TASK BRIEF: All lines from the one containing "Task: Click the Configuration gear icon" through the end of the data below are to be repeated exactly, with pictures left out.

Data records:
········

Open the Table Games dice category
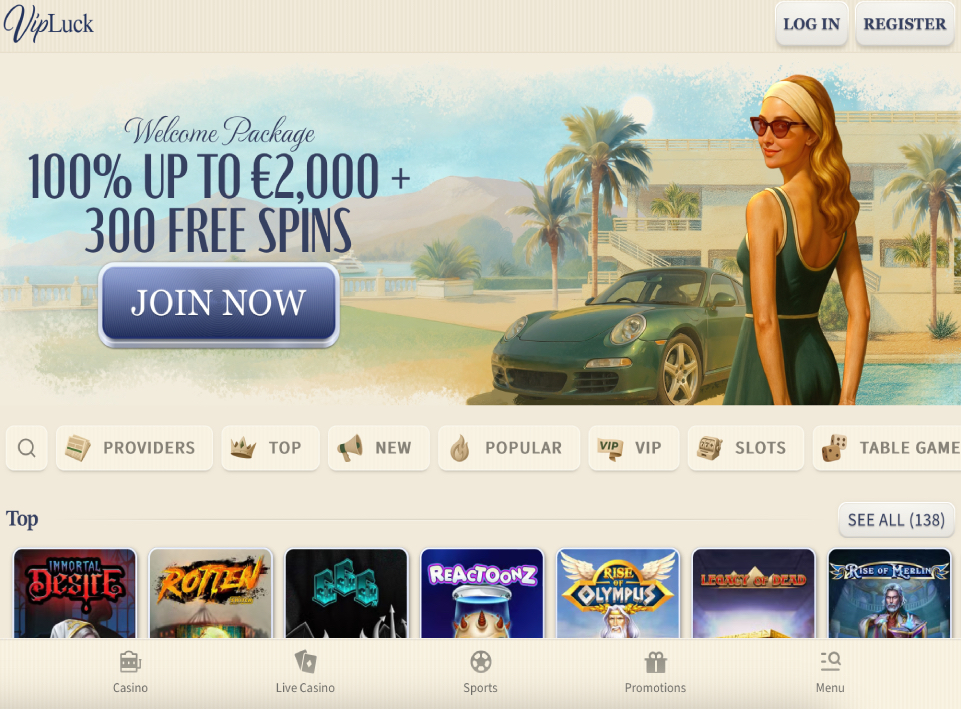The width and height of the screenshot is (961, 709). 887,448
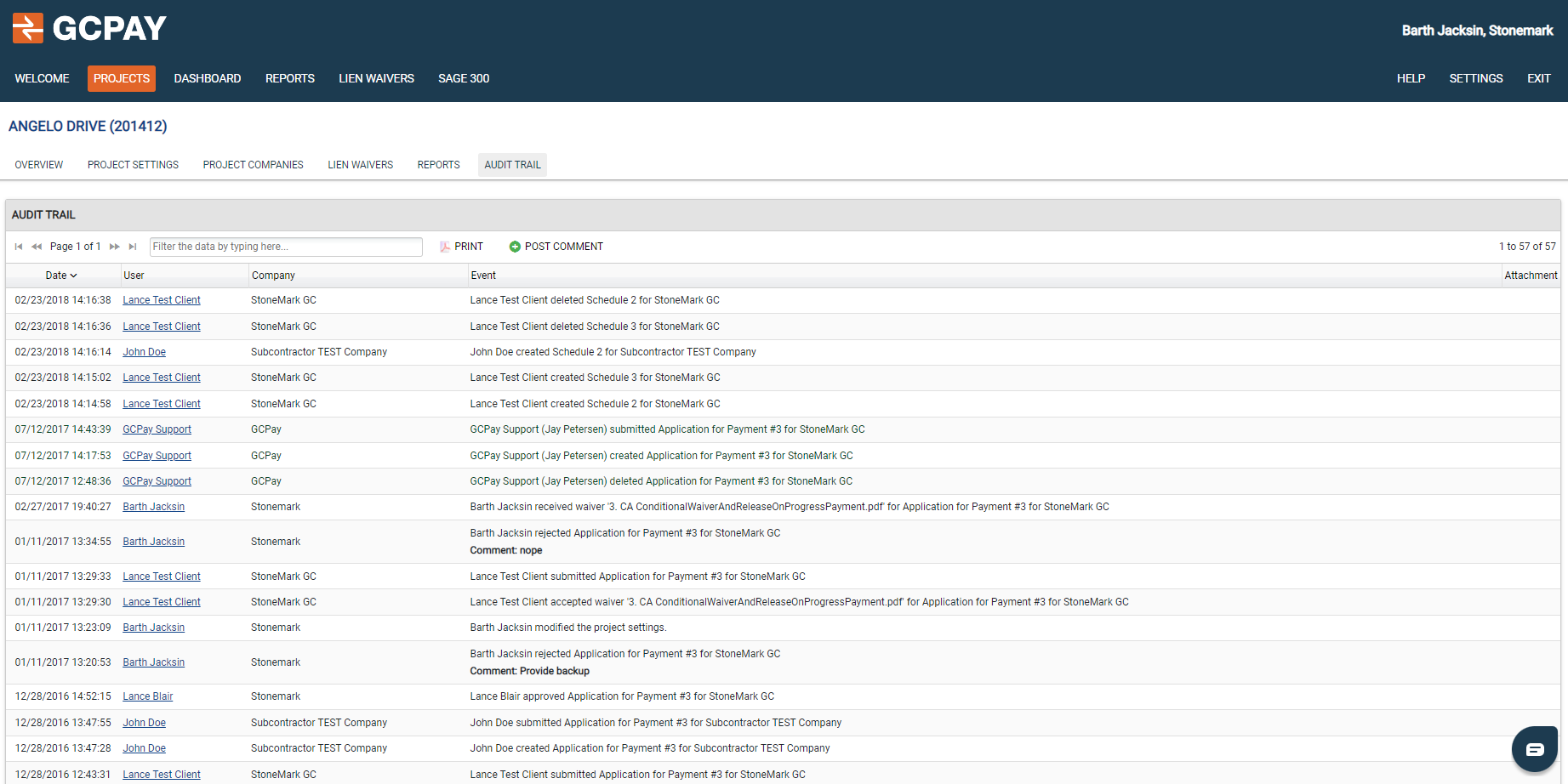Click the GCPay logo icon
1568x784 pixels.
click(x=28, y=28)
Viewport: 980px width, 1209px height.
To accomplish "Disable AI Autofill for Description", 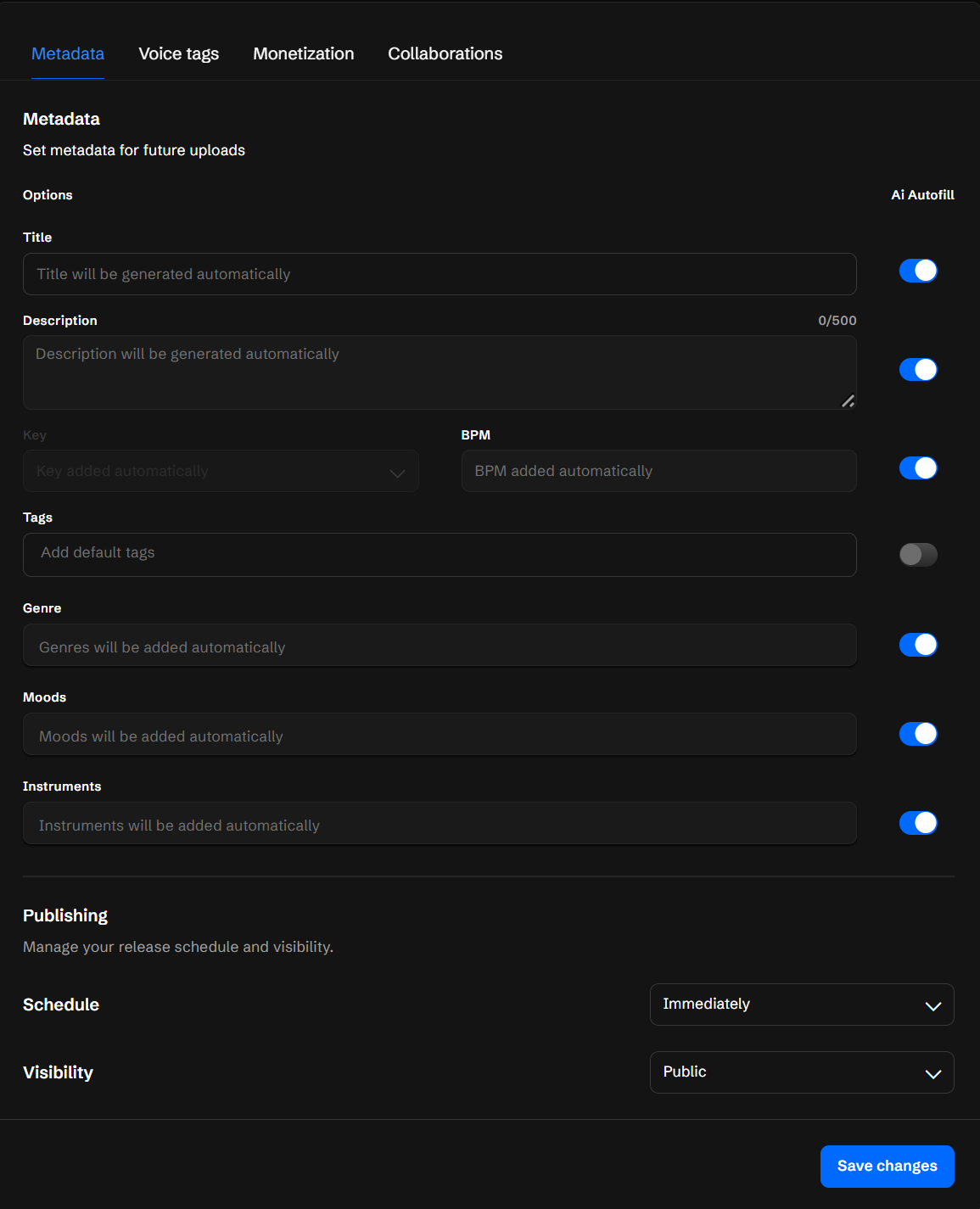I will point(918,370).
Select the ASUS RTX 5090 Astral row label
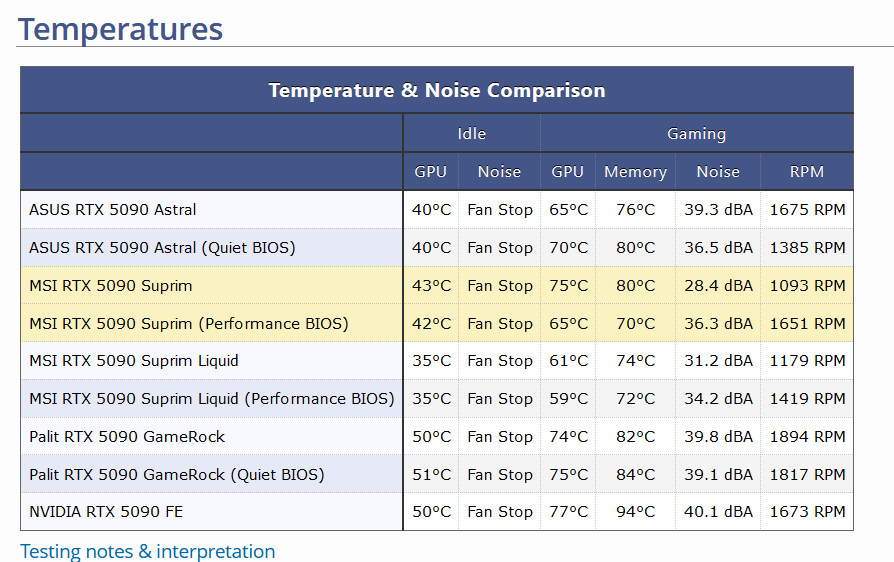The height and width of the screenshot is (562, 894). pyautogui.click(x=113, y=210)
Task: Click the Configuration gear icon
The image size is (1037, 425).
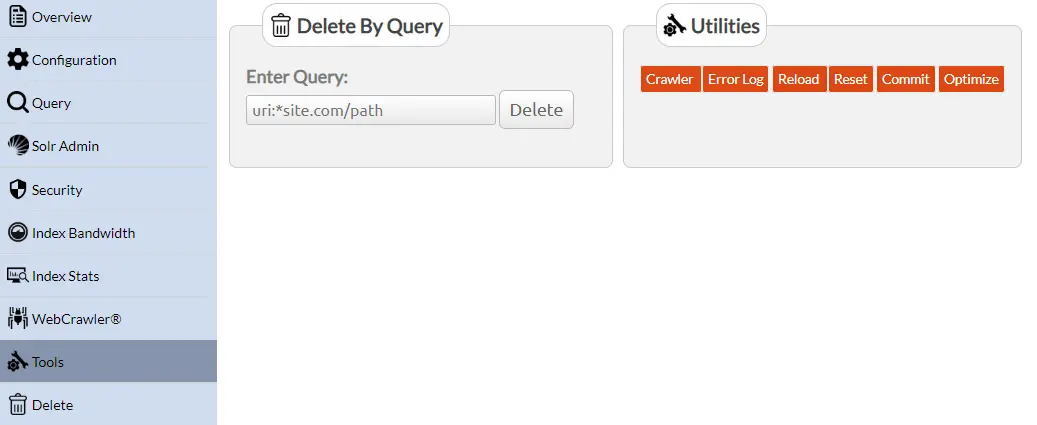Action: pos(17,60)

········

WRITTEN RESPONSE:
Task: Click the Configuration gear icon
The image size is (1037, 425).
Action: pos(17,60)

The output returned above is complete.